HEBO MBPP Dataset Preprocessing for Code-Optimize

Thank you for your promising work Code-Optimize. We greatly appreciate the effort you've put into it.

However, we’ve encountered some difficulty in reproducing the second step of annotation. Specifically, the MBPP dataset provided in the code contains the following keys: [prompt, test, entry_point].

On the other hand, the MBPP datasets we have found online typically contain keys such as: ['task_id', 'text', 'code', 'test_list', 'test_setup_code'].

It seems there might be a missing or unclear preprocessing step that is causing this discrepancy. Could you kindly clarify this step for us, or point us in the right direction?

Looking forward to your response, and thank you once again for your valuable contributions.

Best regards,

Feb 11 '25 14:02 JieWu02

Hello, and thank you for taking interest in our work! 👍 Sorry about this, I forgot to upload our slightly formatted MBPP version. This will be uploaded into the 'datasets' folder very soon. I hope this helps.

By the way, you can also use the finished datasets, which are in the 'datasets' folder. Skip straight to the optimization step 🥇 Have a nice day!

Feb 11 '25 17:02 milangritta

I see the updated MBPP data, great! Have a nice day too!

Feb 11 '25 18:02 JieWu02

§ **INFORMATION SUPPLIED**

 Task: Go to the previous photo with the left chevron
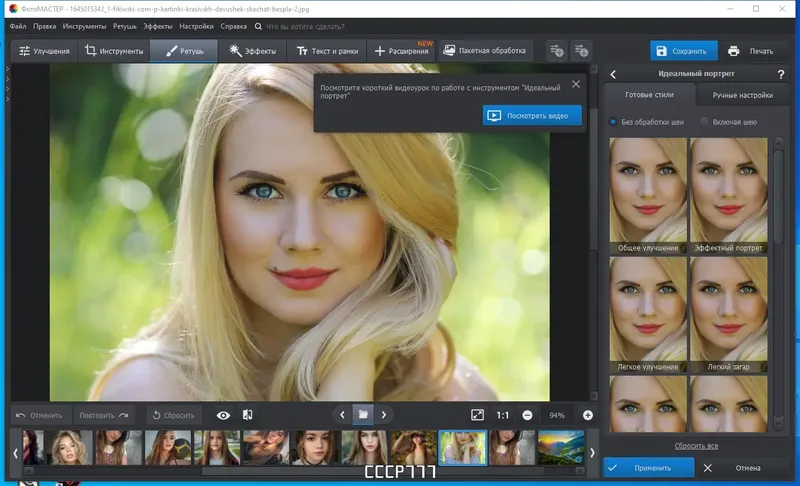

§ **DIRECTION**
In the MBPP preprocessing thread above, transcribe the part that opens with the words containing "Thank you for your" and closes with "['task_id', 'text', 'code', 'test_list', 'test_setup_code'].".

§ **EXERCISE OUTPUT**
Thank you for your promising work Code-Optimize. We greatly appreciate the effort you've put into it.

However, we’ve encountered some difficulty in reproducing the second step of annotation. Specifically, the MBPP dataset provided in the code contains the following keys: [prompt, test, entry_point].

On the other hand, the MBPP datasets we have found online typically contain keys such as: ['task_id', 'text', 'code', 'test_list', 'test_setup_code'].